§ **THE TASK**
A single number is expected: the count of lines in the records below that contain "height".

§ **DATA SHOWN**
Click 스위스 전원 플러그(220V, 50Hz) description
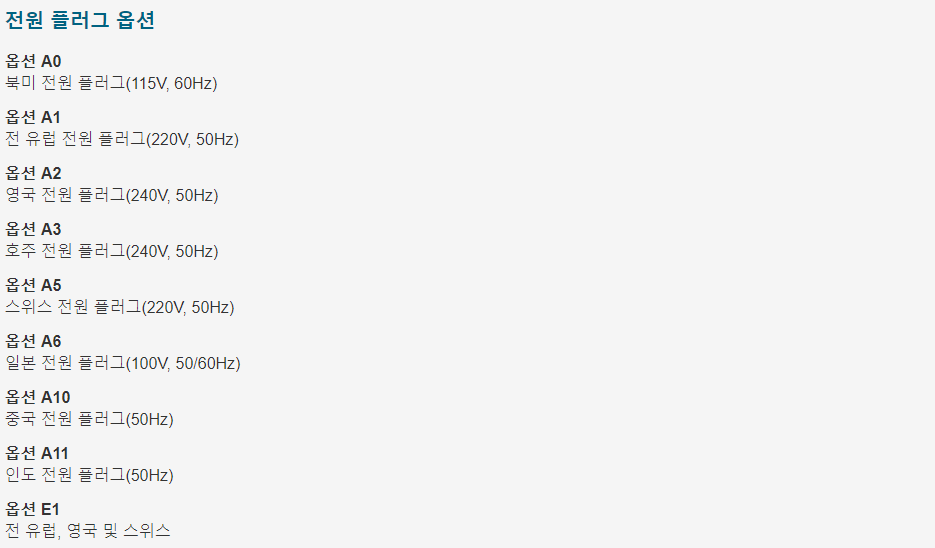Screen dimensions: 935x548 (x=120, y=307)
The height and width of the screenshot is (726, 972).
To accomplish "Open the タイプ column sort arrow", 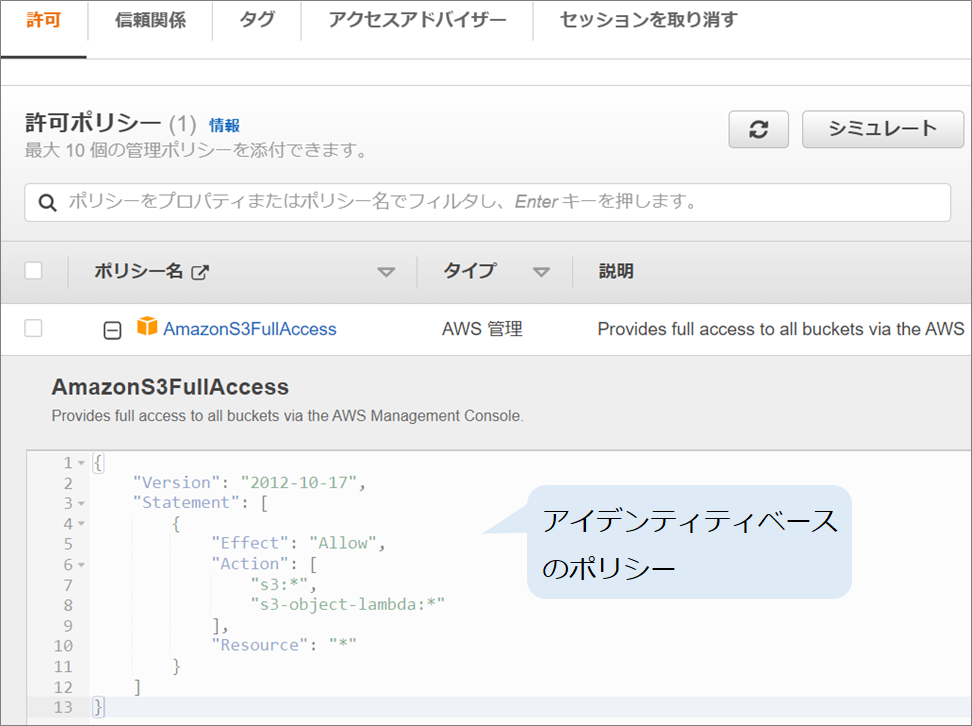I will click(x=541, y=272).
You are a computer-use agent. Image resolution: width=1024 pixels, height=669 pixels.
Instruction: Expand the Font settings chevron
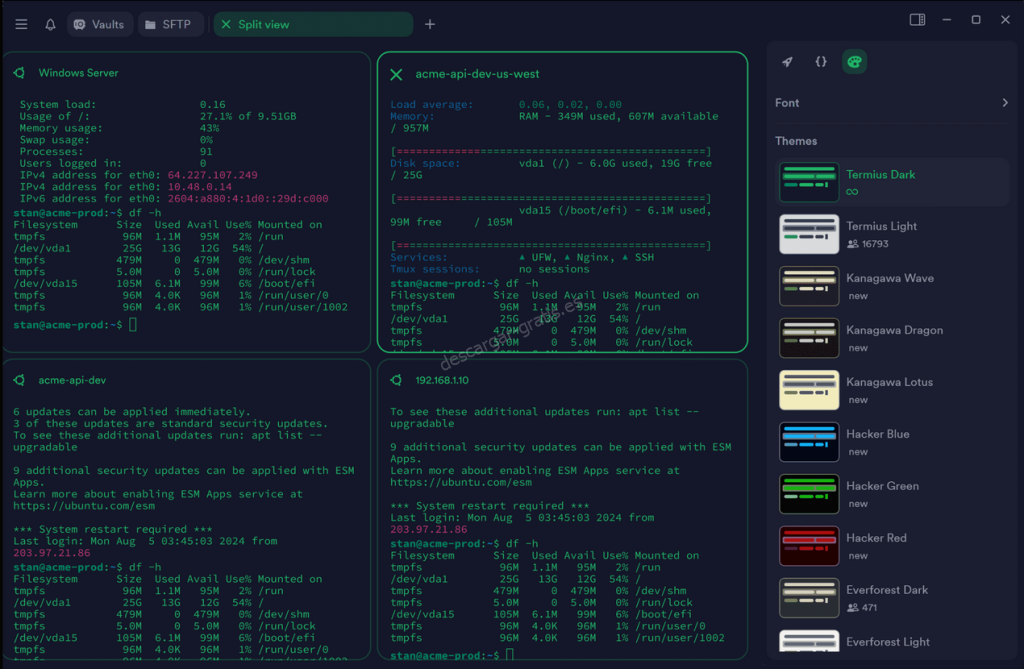[1005, 103]
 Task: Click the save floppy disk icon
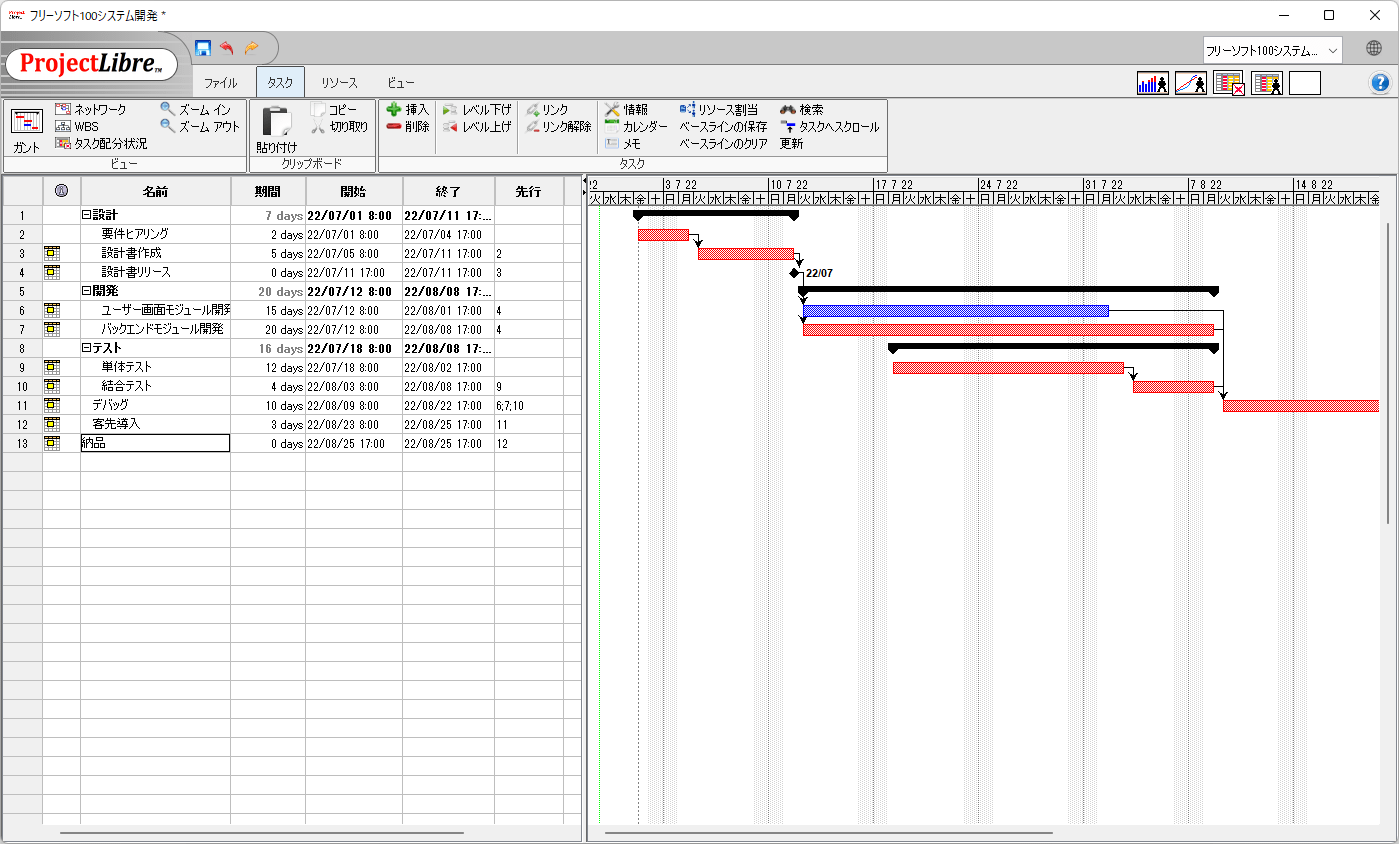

§ **RESULT BELOW**
2